It is just some philosophical text attempting to interpret some basic concepts in physics, introducing new fields no one ever seen (seriously?), and myriad of strange conjectures coming from nowhere and it goes borderline mysticism about vacuum. There is no new basic equation from which you can derive new, experimentally testable conclusions.
It's not even wrong.
Here're a few gems from his "theory":
> The energy is inseparable attribute of the matter.
> The Bohr atomic model is a correct mathematical model when assuming that the space is void.
> The intrinsic matter could never disappear.

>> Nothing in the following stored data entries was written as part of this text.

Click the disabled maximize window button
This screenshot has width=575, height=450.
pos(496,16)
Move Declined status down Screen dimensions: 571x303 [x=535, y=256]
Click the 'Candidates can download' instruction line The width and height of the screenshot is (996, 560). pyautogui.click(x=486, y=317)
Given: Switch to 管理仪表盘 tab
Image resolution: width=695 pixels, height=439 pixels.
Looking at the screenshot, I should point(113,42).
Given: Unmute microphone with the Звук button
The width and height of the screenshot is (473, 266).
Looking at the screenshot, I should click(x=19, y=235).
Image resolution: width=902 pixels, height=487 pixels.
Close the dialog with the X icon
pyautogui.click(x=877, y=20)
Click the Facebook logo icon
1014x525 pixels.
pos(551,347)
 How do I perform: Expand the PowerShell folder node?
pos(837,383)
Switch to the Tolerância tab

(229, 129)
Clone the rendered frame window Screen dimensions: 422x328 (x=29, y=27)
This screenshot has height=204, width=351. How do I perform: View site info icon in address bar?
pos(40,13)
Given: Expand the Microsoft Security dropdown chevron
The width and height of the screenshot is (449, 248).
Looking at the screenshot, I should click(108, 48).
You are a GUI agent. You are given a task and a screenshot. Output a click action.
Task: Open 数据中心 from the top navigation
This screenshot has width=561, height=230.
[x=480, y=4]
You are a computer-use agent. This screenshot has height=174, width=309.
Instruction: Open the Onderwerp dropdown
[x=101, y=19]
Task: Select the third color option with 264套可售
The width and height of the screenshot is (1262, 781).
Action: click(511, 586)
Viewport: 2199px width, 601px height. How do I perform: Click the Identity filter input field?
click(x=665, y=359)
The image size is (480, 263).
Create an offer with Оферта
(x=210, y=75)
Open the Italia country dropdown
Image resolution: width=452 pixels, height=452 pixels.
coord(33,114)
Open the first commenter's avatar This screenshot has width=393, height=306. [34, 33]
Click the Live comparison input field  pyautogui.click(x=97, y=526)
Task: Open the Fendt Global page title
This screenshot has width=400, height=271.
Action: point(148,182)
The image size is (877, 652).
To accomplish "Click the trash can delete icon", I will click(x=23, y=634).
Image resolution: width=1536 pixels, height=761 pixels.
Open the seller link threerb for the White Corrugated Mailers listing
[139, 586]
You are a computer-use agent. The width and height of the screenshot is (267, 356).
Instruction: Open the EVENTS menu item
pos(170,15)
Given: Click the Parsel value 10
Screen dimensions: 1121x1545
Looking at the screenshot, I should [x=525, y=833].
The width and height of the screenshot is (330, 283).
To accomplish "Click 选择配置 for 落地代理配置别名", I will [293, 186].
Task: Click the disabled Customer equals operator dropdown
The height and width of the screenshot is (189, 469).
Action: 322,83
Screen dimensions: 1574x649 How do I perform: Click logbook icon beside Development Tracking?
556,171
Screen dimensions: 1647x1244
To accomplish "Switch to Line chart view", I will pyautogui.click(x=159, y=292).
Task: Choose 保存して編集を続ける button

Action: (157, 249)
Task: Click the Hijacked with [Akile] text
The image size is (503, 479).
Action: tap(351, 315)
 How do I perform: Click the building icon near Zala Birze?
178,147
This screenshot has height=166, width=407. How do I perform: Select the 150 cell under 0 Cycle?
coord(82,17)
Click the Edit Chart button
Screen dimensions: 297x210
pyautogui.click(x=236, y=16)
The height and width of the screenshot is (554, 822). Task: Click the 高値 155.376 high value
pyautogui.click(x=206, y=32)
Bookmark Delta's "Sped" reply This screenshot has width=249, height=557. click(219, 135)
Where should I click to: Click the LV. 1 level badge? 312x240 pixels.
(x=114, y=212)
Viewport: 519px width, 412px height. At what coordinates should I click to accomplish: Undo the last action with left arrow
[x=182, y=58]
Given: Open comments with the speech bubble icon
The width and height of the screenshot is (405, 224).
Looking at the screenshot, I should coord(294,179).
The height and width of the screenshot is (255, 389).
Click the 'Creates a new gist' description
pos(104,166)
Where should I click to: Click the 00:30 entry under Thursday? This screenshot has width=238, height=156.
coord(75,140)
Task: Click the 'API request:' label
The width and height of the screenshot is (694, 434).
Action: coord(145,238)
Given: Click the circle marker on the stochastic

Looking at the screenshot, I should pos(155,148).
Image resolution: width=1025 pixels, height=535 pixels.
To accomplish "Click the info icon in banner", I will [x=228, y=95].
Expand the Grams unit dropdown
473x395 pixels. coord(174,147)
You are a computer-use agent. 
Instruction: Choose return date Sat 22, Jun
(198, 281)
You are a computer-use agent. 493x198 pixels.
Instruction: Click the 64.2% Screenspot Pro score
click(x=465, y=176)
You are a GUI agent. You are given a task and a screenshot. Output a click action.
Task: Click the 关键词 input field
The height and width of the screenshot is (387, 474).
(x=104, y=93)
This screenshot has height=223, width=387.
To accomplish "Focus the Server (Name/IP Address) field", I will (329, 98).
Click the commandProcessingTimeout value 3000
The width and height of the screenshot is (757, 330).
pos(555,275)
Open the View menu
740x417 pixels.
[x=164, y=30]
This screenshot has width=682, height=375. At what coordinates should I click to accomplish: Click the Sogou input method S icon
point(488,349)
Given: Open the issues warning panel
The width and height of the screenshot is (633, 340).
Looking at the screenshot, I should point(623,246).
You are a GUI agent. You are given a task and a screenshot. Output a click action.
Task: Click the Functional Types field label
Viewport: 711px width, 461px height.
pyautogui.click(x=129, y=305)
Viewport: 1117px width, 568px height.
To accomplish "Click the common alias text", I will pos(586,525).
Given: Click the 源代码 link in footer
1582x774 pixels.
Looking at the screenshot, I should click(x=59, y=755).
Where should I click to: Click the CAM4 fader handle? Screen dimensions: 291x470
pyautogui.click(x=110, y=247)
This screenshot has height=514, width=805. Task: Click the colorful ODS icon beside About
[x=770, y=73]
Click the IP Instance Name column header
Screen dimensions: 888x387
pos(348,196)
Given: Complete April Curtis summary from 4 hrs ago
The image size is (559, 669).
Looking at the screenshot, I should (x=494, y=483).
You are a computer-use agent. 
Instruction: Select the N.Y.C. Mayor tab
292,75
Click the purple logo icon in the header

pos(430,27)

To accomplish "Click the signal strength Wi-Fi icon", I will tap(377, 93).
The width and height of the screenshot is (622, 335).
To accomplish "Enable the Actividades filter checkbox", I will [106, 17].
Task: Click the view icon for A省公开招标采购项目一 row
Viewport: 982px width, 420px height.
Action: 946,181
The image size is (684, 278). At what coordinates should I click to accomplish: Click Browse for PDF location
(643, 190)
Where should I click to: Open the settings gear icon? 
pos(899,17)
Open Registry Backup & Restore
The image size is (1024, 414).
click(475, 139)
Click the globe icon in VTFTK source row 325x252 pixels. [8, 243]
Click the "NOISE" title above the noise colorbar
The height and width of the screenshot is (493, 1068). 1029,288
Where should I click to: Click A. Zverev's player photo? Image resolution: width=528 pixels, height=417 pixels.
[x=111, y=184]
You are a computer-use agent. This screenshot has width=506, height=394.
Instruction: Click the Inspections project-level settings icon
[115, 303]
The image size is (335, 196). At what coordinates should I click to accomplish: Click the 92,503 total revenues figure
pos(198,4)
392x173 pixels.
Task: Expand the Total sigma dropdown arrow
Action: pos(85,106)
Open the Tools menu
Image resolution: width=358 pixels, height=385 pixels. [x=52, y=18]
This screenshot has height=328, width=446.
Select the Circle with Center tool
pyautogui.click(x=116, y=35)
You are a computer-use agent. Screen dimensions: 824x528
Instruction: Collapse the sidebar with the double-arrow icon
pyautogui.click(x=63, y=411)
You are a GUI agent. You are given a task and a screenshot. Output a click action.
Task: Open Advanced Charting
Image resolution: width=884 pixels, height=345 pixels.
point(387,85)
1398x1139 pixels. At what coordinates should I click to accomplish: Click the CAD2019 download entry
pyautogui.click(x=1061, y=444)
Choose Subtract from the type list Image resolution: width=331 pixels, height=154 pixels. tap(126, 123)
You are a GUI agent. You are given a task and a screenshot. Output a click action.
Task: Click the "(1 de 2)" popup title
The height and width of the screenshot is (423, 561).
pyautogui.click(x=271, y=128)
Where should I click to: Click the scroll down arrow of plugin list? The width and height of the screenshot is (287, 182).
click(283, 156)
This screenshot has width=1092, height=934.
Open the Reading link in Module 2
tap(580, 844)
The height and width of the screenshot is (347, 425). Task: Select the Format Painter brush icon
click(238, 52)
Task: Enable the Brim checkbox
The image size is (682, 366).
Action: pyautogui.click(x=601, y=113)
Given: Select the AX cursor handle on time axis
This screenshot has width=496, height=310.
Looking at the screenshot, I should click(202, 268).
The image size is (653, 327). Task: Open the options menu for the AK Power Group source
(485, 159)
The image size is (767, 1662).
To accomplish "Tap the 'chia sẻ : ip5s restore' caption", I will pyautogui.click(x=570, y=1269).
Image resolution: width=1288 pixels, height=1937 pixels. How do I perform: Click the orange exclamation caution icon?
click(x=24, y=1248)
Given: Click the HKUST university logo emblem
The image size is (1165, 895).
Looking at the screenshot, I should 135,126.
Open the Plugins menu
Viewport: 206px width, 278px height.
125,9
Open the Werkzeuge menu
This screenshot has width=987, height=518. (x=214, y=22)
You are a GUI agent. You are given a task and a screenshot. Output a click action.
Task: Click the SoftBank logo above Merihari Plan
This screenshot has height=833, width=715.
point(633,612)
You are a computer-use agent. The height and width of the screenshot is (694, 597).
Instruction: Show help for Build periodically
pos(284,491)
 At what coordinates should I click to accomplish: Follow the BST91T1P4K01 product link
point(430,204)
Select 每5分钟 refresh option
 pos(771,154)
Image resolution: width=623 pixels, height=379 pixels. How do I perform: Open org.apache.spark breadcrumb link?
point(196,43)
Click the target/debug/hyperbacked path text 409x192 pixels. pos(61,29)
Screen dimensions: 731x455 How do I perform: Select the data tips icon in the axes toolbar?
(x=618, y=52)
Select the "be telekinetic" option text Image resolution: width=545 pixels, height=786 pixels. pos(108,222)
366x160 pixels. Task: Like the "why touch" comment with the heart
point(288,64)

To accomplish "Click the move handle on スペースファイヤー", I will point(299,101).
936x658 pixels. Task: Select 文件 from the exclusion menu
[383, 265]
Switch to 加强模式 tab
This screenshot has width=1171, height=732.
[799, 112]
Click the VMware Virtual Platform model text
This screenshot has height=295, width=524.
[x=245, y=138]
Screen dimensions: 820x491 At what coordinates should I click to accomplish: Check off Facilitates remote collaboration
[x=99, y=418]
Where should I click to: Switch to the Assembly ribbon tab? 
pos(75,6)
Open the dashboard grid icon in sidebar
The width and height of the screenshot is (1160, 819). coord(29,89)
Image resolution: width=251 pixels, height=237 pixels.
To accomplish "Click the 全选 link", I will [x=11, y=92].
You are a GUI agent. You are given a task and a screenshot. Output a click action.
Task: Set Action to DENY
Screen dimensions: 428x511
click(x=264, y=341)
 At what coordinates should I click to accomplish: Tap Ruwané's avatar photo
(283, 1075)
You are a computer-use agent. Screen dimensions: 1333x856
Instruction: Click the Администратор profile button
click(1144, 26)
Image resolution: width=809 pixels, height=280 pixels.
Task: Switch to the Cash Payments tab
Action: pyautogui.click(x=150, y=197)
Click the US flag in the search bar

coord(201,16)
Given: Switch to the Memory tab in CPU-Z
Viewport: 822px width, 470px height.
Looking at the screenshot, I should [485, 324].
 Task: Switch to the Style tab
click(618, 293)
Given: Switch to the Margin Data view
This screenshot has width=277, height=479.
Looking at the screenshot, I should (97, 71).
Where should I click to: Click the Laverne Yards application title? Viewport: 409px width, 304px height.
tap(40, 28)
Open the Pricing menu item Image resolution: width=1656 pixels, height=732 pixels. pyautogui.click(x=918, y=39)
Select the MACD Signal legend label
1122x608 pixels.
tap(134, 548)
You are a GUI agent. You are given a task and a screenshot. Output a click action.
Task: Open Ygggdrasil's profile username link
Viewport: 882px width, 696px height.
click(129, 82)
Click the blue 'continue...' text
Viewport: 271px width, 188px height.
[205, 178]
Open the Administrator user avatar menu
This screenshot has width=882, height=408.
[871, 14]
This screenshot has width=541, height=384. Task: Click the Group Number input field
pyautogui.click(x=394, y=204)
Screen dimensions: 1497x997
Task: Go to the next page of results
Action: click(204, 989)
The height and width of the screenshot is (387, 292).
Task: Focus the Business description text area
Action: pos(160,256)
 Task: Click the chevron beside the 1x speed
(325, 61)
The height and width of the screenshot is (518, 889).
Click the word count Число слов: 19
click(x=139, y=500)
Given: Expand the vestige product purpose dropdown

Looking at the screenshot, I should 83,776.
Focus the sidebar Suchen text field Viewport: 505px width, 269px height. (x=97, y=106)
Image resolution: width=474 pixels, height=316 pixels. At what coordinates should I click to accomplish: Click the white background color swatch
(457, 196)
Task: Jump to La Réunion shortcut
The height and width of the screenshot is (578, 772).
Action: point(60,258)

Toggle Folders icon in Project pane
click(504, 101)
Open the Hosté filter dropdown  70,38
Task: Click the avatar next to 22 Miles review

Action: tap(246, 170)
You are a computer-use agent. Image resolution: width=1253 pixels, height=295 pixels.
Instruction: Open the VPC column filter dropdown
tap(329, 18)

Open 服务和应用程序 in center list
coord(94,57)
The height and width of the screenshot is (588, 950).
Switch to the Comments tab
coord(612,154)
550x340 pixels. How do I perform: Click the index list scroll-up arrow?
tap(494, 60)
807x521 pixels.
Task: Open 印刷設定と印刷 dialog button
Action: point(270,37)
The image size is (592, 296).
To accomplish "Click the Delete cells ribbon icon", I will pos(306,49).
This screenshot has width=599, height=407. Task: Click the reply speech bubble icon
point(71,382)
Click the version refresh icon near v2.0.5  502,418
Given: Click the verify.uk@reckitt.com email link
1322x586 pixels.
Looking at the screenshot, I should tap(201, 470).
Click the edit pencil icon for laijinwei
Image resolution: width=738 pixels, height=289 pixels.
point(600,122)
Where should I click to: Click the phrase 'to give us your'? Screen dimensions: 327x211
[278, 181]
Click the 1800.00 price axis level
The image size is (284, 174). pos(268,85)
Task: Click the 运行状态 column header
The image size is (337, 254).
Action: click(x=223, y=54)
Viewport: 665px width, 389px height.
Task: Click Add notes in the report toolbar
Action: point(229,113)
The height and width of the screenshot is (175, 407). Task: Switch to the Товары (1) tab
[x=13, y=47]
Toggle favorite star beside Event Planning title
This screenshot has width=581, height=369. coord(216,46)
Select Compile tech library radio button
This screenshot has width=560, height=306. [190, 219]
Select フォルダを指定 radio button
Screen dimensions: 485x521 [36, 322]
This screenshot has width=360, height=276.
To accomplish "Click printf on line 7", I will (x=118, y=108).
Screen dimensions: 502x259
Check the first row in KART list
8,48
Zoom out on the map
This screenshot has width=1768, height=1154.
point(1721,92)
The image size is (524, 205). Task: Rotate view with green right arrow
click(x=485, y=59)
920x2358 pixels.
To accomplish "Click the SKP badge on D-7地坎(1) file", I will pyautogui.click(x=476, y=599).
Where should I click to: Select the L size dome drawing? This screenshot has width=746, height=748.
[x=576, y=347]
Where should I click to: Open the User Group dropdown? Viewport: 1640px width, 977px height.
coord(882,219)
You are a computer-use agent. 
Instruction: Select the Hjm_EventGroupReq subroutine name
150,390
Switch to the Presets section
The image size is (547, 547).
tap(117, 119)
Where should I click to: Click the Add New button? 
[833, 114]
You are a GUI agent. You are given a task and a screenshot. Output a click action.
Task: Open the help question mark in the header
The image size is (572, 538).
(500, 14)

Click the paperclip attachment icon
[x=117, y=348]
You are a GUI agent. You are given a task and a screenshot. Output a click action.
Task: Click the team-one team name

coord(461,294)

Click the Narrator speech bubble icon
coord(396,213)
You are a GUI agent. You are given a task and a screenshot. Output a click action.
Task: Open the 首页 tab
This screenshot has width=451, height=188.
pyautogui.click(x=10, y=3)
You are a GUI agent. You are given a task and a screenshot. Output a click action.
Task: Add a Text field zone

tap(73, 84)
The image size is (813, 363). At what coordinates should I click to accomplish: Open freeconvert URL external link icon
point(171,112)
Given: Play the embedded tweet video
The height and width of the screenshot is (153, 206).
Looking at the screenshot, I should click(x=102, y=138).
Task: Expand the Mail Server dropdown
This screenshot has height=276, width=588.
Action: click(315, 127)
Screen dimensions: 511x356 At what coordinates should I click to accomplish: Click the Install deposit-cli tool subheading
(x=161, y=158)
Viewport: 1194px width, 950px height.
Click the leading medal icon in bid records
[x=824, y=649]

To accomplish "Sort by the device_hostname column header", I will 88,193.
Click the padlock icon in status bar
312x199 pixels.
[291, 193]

> The vacuum is not a void space, but contains a unique grid structure. This grid structure named a Cosmic Lattice (CL) is built by two types of alternatively arranged nodes, each one containing 4 sub-elementary particles with shape of six sided prisms.
> The Newton’s gravitation (universal gravitational law) is a propagation of the IG field in CL space
What?!? I'm sorry but I can't believe I wasted ~10 minutes reading this crap. Yes, sorry about the language, but this is bullshit pseudoscience and any sane respectable physicist will reject this and blacklist this guy.
Here's how new theories in physics work: you put very little and very very basic assumptions into your theory (which is essentially an equation, that is compatible with experiments and hence is compatible with the old theory within a certain limited domain) and new stuff you derive from your basic equation comes out it in the form of experimentally testable predictions. You have to get a lot more stuff than you put into building your theory.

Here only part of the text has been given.